**DATA FOR PROCESSING:**
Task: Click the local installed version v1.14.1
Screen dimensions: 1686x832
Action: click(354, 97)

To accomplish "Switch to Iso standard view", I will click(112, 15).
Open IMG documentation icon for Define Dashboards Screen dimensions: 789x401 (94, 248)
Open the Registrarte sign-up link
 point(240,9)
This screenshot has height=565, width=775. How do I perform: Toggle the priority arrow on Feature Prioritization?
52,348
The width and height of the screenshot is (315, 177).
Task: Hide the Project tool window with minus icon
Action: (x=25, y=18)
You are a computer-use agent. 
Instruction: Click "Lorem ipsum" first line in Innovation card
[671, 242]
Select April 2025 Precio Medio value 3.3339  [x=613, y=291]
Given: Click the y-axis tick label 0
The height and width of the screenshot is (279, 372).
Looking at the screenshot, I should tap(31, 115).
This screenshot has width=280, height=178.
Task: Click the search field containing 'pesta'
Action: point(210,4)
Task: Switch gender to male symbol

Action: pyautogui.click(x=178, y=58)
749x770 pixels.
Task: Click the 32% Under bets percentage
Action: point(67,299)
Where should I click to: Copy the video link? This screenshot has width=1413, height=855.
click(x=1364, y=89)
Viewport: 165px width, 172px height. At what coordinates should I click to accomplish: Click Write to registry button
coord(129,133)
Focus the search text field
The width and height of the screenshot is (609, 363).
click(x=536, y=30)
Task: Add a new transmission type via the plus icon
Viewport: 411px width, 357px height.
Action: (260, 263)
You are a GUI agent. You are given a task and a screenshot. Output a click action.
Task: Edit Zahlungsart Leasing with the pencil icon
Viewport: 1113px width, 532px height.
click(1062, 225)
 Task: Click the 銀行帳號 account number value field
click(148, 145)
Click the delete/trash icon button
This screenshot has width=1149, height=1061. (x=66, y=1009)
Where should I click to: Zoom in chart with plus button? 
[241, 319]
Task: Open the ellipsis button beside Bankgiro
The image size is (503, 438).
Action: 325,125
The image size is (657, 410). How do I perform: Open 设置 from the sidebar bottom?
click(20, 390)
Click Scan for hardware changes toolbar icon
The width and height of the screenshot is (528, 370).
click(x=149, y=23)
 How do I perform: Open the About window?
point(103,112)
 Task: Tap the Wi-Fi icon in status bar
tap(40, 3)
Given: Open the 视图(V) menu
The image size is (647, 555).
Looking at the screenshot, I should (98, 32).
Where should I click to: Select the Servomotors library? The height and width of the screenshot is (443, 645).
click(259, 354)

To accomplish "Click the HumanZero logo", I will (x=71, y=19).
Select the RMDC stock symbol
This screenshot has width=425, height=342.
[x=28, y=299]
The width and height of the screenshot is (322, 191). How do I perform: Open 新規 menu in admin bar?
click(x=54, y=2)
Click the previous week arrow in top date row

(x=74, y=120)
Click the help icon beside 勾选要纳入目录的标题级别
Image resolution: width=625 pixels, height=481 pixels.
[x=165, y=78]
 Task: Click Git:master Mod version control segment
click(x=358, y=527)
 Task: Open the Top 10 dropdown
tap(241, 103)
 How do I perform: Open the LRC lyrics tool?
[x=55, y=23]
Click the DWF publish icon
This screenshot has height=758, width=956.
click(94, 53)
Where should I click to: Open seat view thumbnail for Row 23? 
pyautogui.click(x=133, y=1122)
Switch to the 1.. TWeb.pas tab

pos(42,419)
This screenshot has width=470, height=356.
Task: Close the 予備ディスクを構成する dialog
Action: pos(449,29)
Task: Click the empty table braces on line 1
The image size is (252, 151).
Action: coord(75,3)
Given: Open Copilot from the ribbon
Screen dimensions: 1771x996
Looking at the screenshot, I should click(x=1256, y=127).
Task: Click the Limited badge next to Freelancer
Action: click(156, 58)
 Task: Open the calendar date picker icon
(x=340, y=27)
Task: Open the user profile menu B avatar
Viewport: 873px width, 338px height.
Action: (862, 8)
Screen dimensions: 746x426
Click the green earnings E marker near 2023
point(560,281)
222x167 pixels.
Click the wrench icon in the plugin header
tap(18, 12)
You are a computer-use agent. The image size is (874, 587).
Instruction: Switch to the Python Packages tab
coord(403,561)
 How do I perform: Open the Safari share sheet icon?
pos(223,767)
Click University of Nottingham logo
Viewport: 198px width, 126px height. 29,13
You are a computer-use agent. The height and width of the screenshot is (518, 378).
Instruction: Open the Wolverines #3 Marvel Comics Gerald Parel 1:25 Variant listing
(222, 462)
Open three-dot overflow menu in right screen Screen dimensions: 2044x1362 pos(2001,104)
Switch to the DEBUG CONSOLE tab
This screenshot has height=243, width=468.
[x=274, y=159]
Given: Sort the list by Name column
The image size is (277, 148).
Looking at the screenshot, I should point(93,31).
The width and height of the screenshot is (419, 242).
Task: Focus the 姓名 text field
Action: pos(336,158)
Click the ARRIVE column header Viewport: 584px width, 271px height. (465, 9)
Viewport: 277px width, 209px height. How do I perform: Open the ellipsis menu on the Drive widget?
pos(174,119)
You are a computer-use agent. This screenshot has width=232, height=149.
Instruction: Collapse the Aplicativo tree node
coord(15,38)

**STATED GOAL:** Copy all of the records above line for line, leaving every character exactly as it appears.

**CORRECT ANSWER:**
Task: Click the local installed version v1.14.1
Screen dimensions: 1686x832
Action: click(354, 97)

To accomplish "Switch to Iso standard view", I will click(112, 15).
Open IMG documentation icon for Define Dashboards Screen dimensions: 789x401 (94, 248)
Open the Registrarte sign-up link
 point(240,9)
This screenshot has height=565, width=775. How do I perform: Toggle the priority arrow on Feature Prioritization?
52,348
The width and height of the screenshot is (315, 177).
Task: Hide the Project tool window with minus icon
Action: (x=25, y=18)
You are a computer-use agent. 
Instruction: Click "Lorem ipsum" first line in Innovation card
[671, 242]
Select April 2025 Precio Medio value 3.3339  [x=613, y=291]
Given: Click the y-axis tick label 0
The height and width of the screenshot is (279, 372).
Looking at the screenshot, I should tap(31, 115).
This screenshot has width=280, height=178.
Task: Click the search field containing 'pesta'
Action: point(210,4)
Task: Switch gender to male symbol

Action: pyautogui.click(x=178, y=58)
749x770 pixels.
Task: Click the 32% Under bets percentage
Action: point(67,299)
Where should I click to: Copy the video link? This screenshot has width=1413, height=855.
click(x=1364, y=89)
Viewport: 165px width, 172px height. At what coordinates should I click to accomplish: Click Write to registry button
coord(129,133)
Focus the search text field
The width and height of the screenshot is (609, 363).
click(x=536, y=30)
Task: Add a new transmission type via the plus icon
Viewport: 411px width, 357px height.
Action: (260, 263)
You are a GUI agent. You are given a task and a screenshot. Output a click action.
Task: Edit Zahlungsart Leasing with the pencil icon
Viewport: 1113px width, 532px height.
click(1062, 225)
 Task: Click the 銀行帳號 account number value field
click(148, 145)
Click the delete/trash icon button
This screenshot has width=1149, height=1061. (x=66, y=1009)
Where should I click to: Zoom in chart with plus button? 
[241, 319]
Task: Open the ellipsis button beside Bankgiro
The image size is (503, 438).
Action: 325,125
The image size is (657, 410). How do I perform: Open 设置 from the sidebar bottom?
click(20, 390)
Click Scan for hardware changes toolbar icon
The width and height of the screenshot is (528, 370).
click(x=149, y=23)
 How do I perform: Open the About window?
point(103,112)
 Task: Tap the Wi-Fi icon in status bar
tap(40, 3)
Given: Open the 视图(V) menu
The image size is (647, 555).
Looking at the screenshot, I should (98, 32).
Where should I click to: Select the Servomotors library? The height and width of the screenshot is (443, 645).
click(259, 354)

To accomplish "Click the HumanZero logo", I will (x=71, y=19).
Select the RMDC stock symbol
This screenshot has width=425, height=342.
[x=28, y=299]
The width and height of the screenshot is (322, 191). How do I perform: Open 新規 menu in admin bar?
click(x=54, y=2)
Click the previous week arrow in top date row

(x=74, y=120)
Click the help icon beside 勾选要纳入目录的标题级别
Image resolution: width=625 pixels, height=481 pixels.
[x=165, y=78]
 Task: Click Git:master Mod version control segment
click(x=358, y=527)
 Task: Open the Top 10 dropdown
tap(241, 103)
 How do I perform: Open the LRC lyrics tool?
[x=55, y=23]
Click the DWF publish icon
This screenshot has height=758, width=956.
click(94, 53)
Where should I click to: Open seat view thumbnail for Row 23? 
pyautogui.click(x=133, y=1122)
Switch to the 1.. TWeb.pas tab

pos(42,419)
This screenshot has width=470, height=356.
Task: Close the 予備ディスクを構成する dialog
Action: pos(449,29)
Task: Click the empty table braces on line 1
The image size is (252, 151).
Action: coord(75,3)
Given: Open Copilot from the ribbon
Screen dimensions: 1771x996
Looking at the screenshot, I should click(x=1256, y=127).
Task: Click the Limited badge next to Freelancer
Action: click(156, 58)
 Task: Open the calendar date picker icon
(x=340, y=27)
Task: Open the user profile menu B avatar
Viewport: 873px width, 338px height.
Action: (862, 8)
Screen dimensions: 746x426
Click the green earnings E marker near 2023
point(560,281)
222x167 pixels.
Click the wrench icon in the plugin header
tap(18, 12)
You are a computer-use agent. The image size is (874, 587).
Instruction: Switch to the Python Packages tab
coord(403,561)
 How do I perform: Open the Safari share sheet icon?
pos(223,767)
Click University of Nottingham logo
Viewport: 198px width, 126px height. 29,13
You are a computer-use agent. The height and width of the screenshot is (518, 378).
Instruction: Open the Wolverines #3 Marvel Comics Gerald Parel 1:25 Variant listing
(222, 462)
Open three-dot overflow menu in right screen Screen dimensions: 2044x1362 pos(2001,104)
Switch to the DEBUG CONSOLE tab
This screenshot has height=243, width=468.
[x=274, y=159]
Given: Sort the list by Name column
The image size is (277, 148).
Looking at the screenshot, I should point(93,31).
The width and height of the screenshot is (419, 242).
Task: Focus the 姓名 text field
Action: pos(336,158)
Click the ARRIVE column header Viewport: 584px width, 271px height. (465, 9)
Viewport: 277px width, 209px height. How do I perform: Open the ellipsis menu on the Drive widget?
pos(174,119)
You are a computer-use agent. This screenshot has width=232, height=149.
Instruction: Collapse the Aplicativo tree node
coord(15,38)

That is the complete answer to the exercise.